#### Input

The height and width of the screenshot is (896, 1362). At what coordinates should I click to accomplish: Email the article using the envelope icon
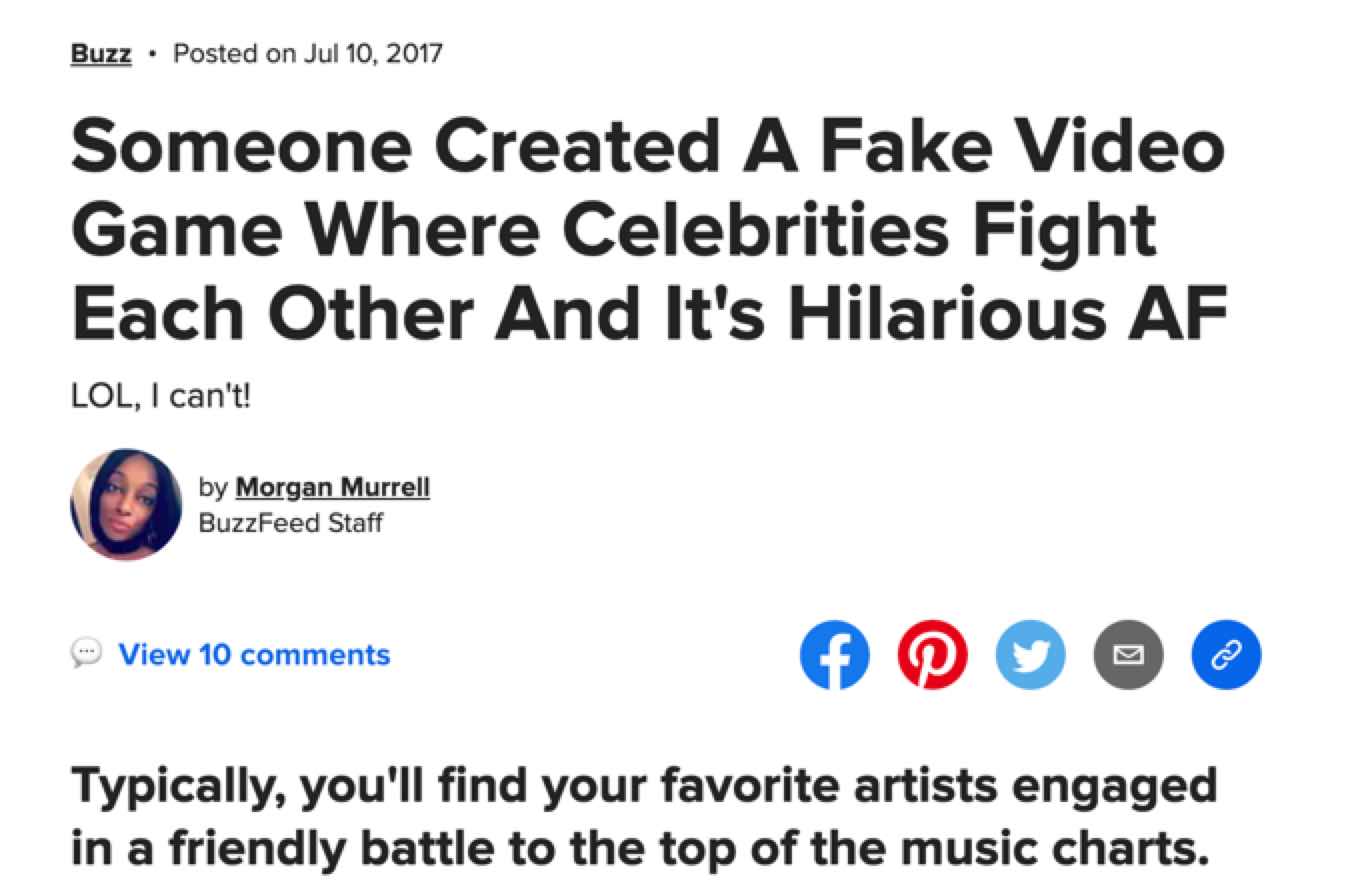(1128, 655)
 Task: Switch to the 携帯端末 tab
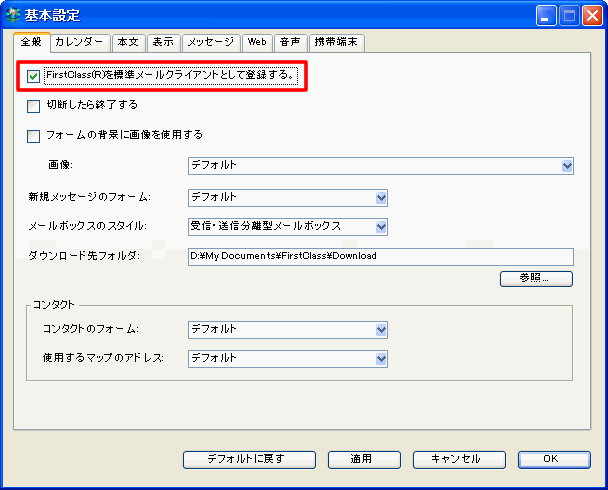[336, 42]
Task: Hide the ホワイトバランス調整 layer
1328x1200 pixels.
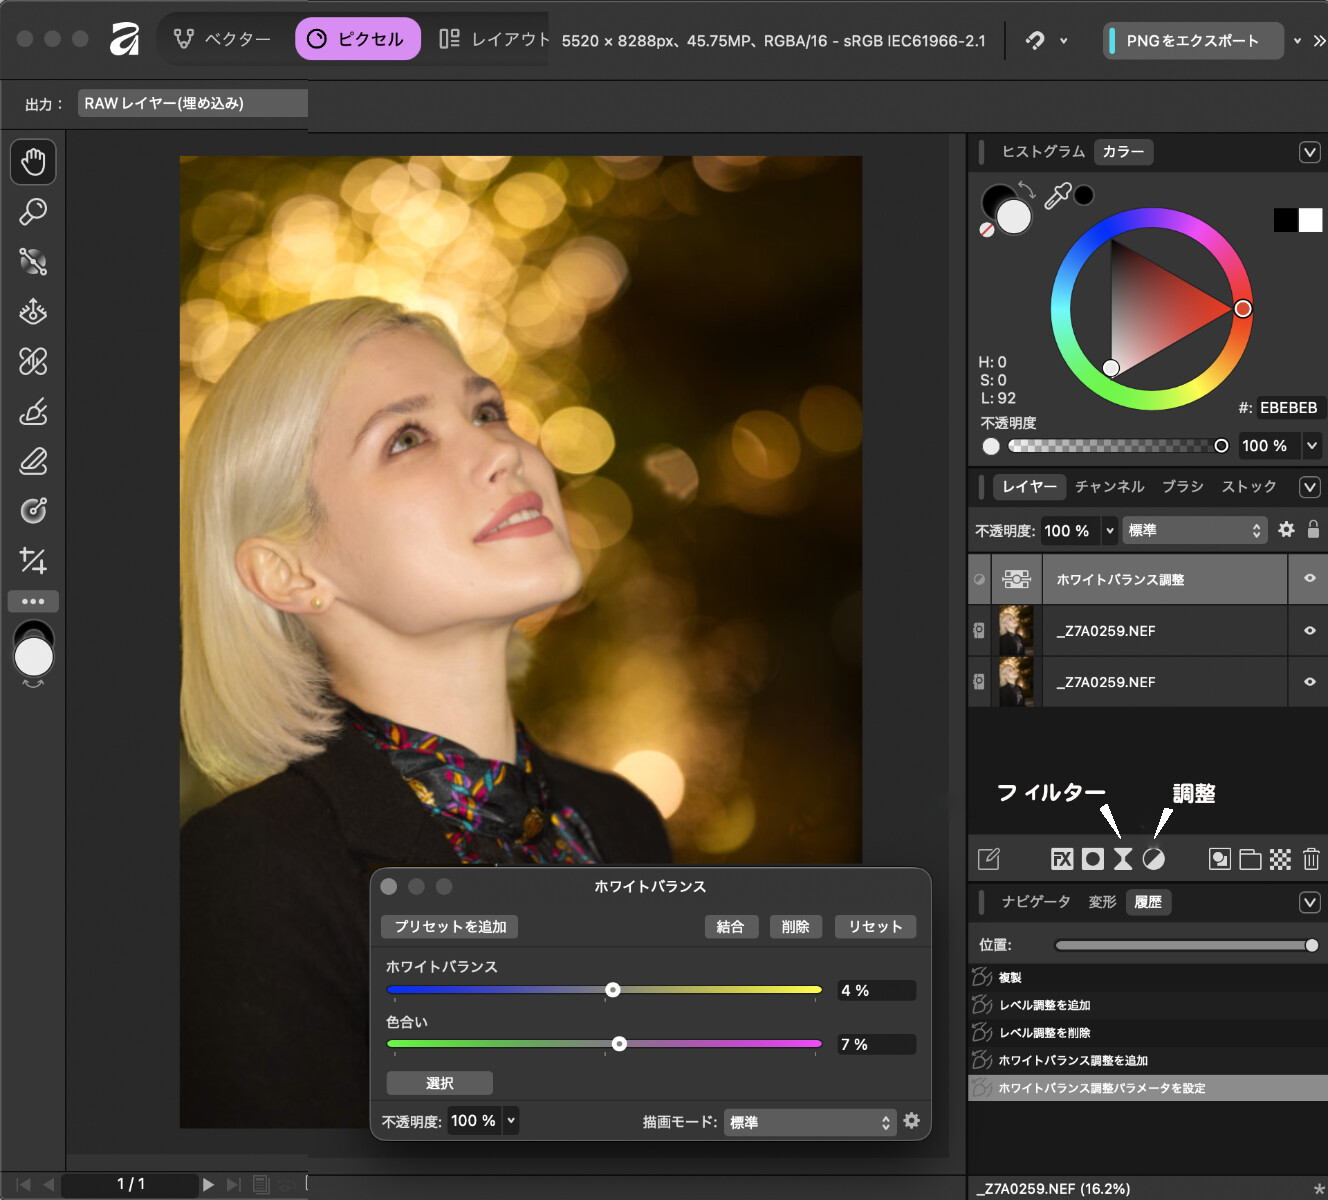Action: click(x=1309, y=579)
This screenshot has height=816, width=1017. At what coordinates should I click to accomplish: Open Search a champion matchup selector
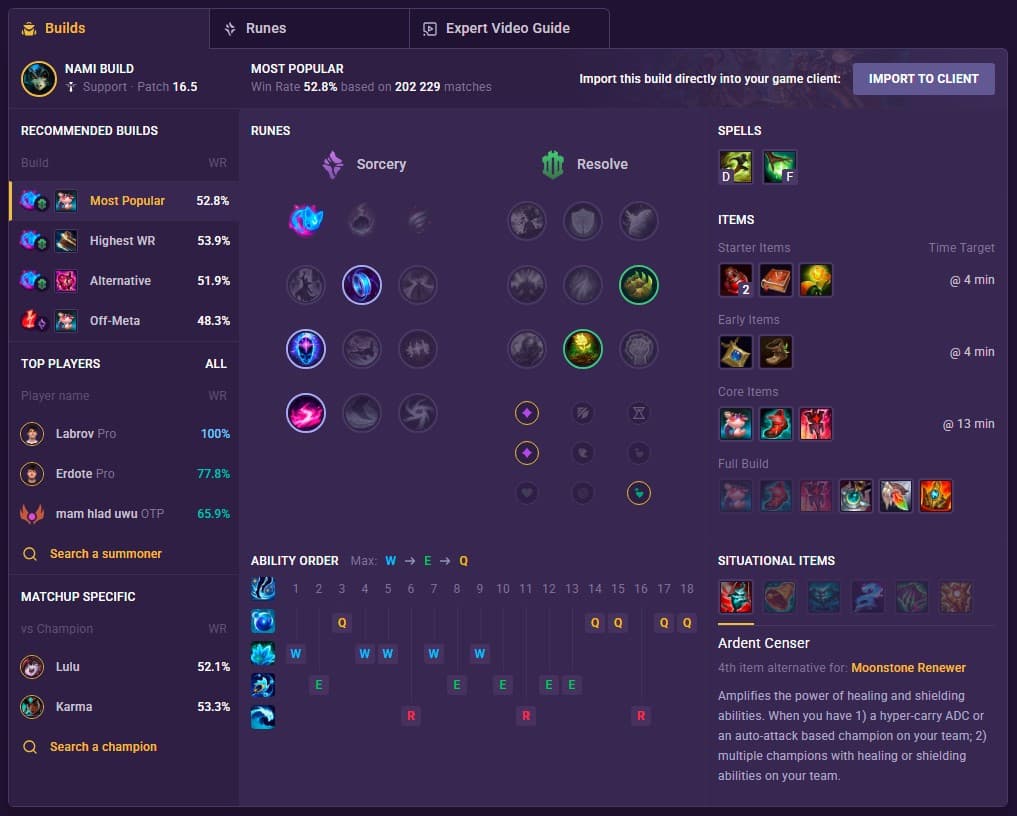tap(103, 747)
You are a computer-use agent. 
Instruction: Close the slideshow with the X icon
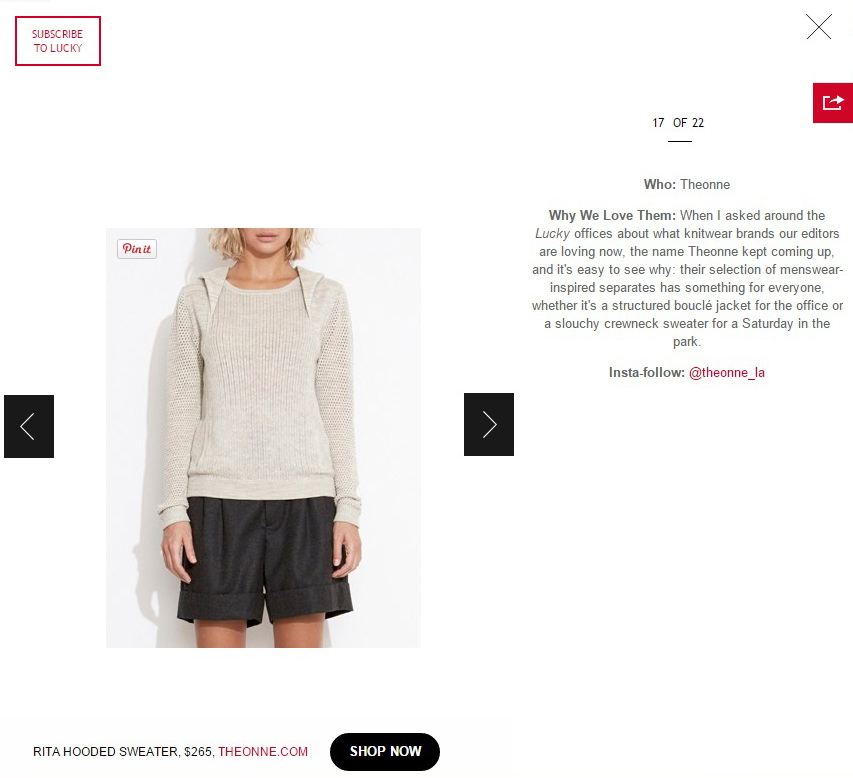819,27
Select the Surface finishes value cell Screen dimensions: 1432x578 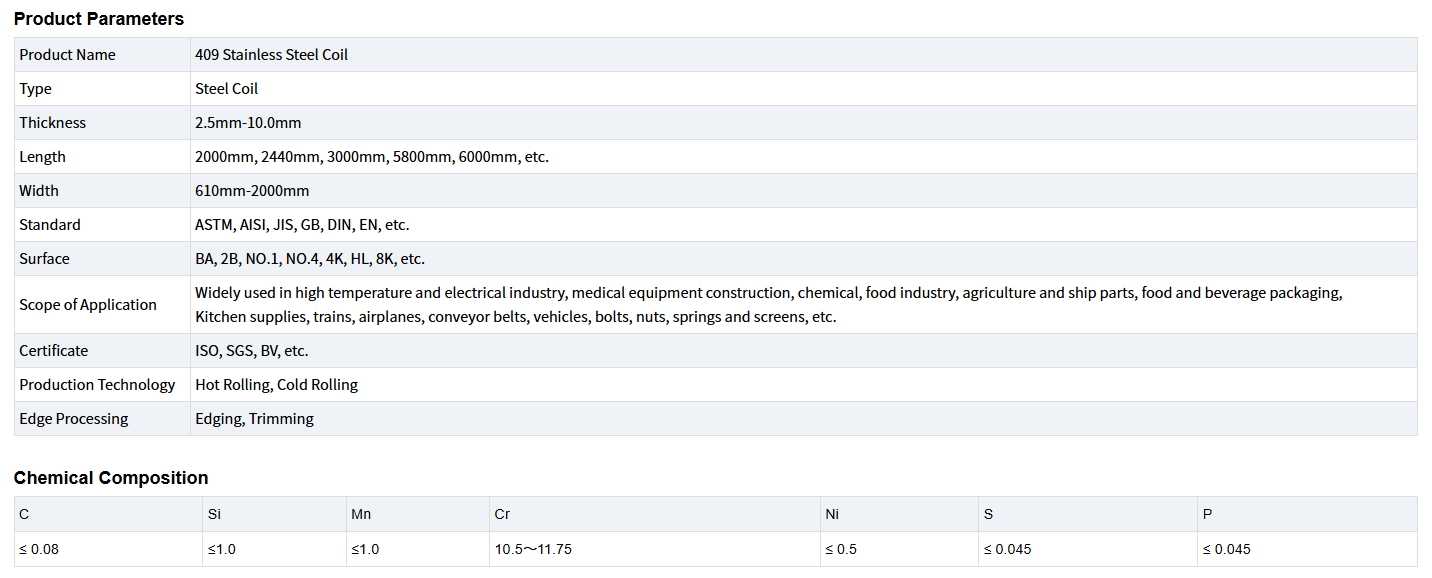tap(310, 259)
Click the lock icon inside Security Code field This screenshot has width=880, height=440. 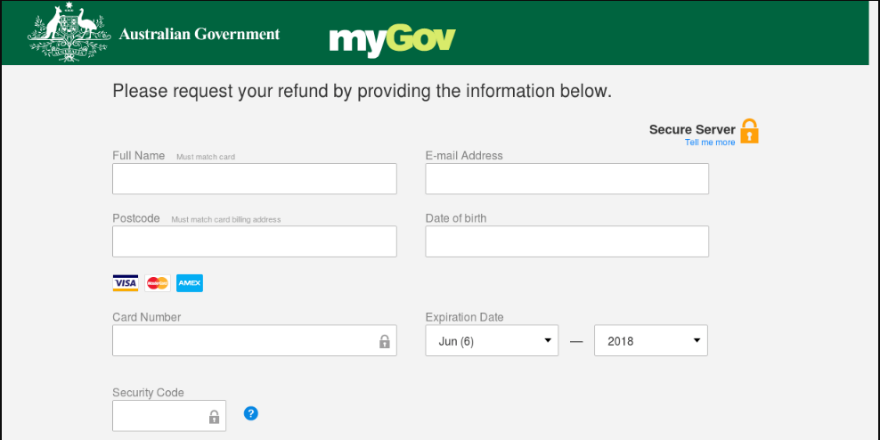214,416
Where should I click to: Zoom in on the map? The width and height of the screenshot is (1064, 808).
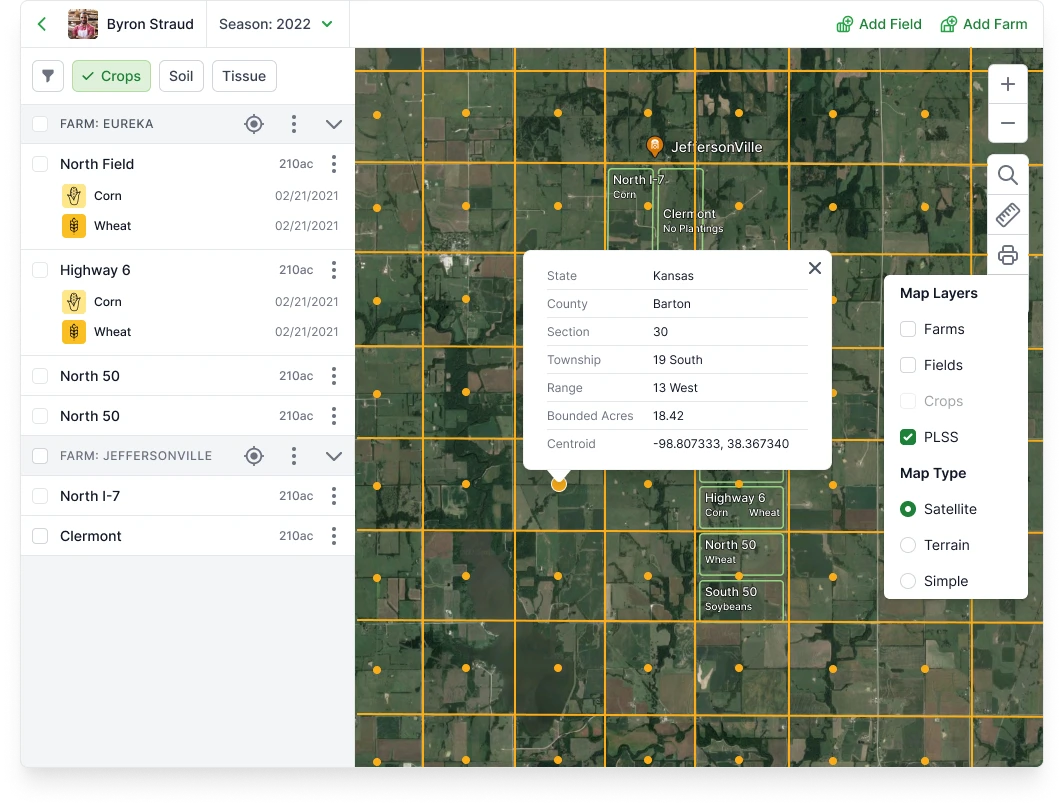[x=1007, y=85]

########

• Exercise description:
Leave every picture out and return exactly the lines from the one holding "Where should I" through the end of the records above, both ends included, and nothing more.

• Solution for this problem:
Where should I click to: Zoom in on the map? The width and height of the screenshot is (1064, 808).
[x=1007, y=85]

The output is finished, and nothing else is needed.